The young woman again did not reply. She smiled briefly and, closing her eyes, her head rolled to the side. She was still bleeding and was going to die if someone did not aid her.

 

Auriane imagined a rosebud. She became the rosebud, she was the rosebud.

 

But saidar was not there. It never would be there, not ever again and this young woman would die because Auriane could not help her. The dying supported the young: such was life. A shimmering, silver archway lay just beyond the girl’s deathbed, and Auriane knew that she had to leave the poor thing.

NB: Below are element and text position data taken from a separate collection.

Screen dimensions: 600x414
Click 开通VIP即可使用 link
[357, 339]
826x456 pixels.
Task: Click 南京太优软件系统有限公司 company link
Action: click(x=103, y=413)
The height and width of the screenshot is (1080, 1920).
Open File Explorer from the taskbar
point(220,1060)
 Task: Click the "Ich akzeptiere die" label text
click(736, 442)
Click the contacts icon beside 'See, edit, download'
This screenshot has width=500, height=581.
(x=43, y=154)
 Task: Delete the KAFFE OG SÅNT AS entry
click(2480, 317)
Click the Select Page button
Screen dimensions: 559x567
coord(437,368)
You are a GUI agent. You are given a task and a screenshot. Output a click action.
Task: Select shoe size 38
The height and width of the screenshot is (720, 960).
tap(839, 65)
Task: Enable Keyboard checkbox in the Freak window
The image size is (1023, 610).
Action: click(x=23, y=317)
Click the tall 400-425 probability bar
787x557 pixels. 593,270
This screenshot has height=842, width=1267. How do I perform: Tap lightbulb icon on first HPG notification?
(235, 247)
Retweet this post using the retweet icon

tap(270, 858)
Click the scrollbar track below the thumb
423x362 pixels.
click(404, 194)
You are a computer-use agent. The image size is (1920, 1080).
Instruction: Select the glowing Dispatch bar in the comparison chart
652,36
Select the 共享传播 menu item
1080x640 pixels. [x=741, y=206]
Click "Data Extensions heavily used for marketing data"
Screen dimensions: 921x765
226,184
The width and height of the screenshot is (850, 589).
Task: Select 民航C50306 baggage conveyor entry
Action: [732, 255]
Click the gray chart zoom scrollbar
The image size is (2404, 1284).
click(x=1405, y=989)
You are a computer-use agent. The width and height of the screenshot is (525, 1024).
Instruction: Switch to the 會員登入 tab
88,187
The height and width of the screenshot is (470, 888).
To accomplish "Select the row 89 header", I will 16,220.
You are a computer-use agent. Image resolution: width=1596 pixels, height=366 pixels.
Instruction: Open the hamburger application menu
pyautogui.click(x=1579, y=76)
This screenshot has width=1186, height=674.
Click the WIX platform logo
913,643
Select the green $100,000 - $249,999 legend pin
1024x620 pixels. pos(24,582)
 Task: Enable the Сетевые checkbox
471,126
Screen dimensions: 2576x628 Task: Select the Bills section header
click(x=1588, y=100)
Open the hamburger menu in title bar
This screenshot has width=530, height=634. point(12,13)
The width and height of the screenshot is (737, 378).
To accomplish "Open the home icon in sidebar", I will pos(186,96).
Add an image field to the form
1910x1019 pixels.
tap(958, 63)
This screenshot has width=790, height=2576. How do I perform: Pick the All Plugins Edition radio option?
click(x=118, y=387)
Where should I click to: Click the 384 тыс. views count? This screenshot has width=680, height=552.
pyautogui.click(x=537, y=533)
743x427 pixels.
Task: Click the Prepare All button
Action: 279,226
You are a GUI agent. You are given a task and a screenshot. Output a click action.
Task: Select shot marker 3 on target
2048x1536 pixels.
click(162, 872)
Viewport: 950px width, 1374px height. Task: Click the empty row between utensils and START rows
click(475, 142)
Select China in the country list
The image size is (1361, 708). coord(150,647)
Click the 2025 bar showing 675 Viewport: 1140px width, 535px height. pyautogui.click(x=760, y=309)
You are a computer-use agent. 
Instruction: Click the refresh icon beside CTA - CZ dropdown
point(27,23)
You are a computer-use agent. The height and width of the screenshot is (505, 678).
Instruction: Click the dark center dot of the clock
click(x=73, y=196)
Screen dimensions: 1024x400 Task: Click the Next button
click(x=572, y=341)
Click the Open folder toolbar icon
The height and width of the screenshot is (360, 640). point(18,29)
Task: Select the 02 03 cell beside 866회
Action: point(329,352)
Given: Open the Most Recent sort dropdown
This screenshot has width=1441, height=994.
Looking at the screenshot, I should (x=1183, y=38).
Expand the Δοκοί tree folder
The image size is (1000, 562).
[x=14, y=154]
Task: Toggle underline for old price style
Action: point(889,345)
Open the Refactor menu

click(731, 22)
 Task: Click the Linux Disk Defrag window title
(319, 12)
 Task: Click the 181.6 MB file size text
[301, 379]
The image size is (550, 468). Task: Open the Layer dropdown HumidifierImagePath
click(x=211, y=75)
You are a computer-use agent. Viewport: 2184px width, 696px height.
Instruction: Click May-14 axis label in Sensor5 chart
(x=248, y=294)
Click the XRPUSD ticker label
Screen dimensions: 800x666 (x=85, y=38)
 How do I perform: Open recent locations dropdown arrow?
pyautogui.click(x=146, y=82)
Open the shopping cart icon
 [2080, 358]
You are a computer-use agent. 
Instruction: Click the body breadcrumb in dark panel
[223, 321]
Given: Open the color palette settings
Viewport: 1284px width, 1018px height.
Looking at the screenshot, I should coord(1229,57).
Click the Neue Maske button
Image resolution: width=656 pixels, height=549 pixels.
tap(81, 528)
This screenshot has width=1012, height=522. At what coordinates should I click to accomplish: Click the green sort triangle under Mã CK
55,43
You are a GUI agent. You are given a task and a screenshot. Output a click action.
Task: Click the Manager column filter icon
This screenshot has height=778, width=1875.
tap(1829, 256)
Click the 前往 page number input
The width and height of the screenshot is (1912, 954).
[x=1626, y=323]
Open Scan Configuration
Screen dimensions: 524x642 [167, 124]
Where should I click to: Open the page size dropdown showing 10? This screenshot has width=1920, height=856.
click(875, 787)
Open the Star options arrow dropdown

She had already accepted her own mortality: she had had almost a year to do so. This poor girl, however, she couldn’t have a clue. The way back will come but once. Be steadfast. She had to leave the woman to her death, and leave the newborn babe without a mother.

 

Edging around the bed, hating herself every moment, Auriane sped towards the archway.

 

When Auriane reached the other side, the white-haired Sister seemed to show slight surprise that she was not writhing on the floor as her other two appearances. This time, she stood tall. The things she had done broke her heart, but she had completed the test. She was Accepted. The Amyrlin Seat herself stood before her, stoled and proud. To each side of her stood a Sister from each Ajah, wearing their ceremonial shawls, all serene. It was a grand sight. Auriane stepped towards the Amyrlin and knelt there.

 

The Amyrlin Seat held the final chalice, and ritually poured its contents over Auriane’s already soaked head. “You are washed clean of Auriane Feidwyn of the Black Hills,” she chanted. “You are washed clean of all ties that bind you to the world. You come to us washed clean in heart and soul. You are Auriane Feidwyn, Accepted of the White Tower.”

 

Auriane could not help herself but to beam with pride as the Amyrlin continued. “You are sealed to us, now. Welcome, daughter.” The Amyrlin passed the silver chalice to one of the Sisters behind her and turned back to Auriane, now with a golden ring in hand. It was a snake, biting its own tail. The Great Serpent Ring of the Aes Sedai. Auriane offered her hand incredulously, and the Amyrlin slipped onto the ring finger of her left hand. It felt strange. Auriane had never worn a ring before, and here she was with one made of gold.

 

Auriane stood, and the Amyrlin said: “Welcome, Daughter.” She kissed the girl on both cheeks and said again, “Welcome.”

 

When the ceremony was over, Auriane had to embrace the Source, just for a split second. She was met with stern looks from some of the Aes Sedai in the room with her, and understanding looks from others. She just had to check it was still there.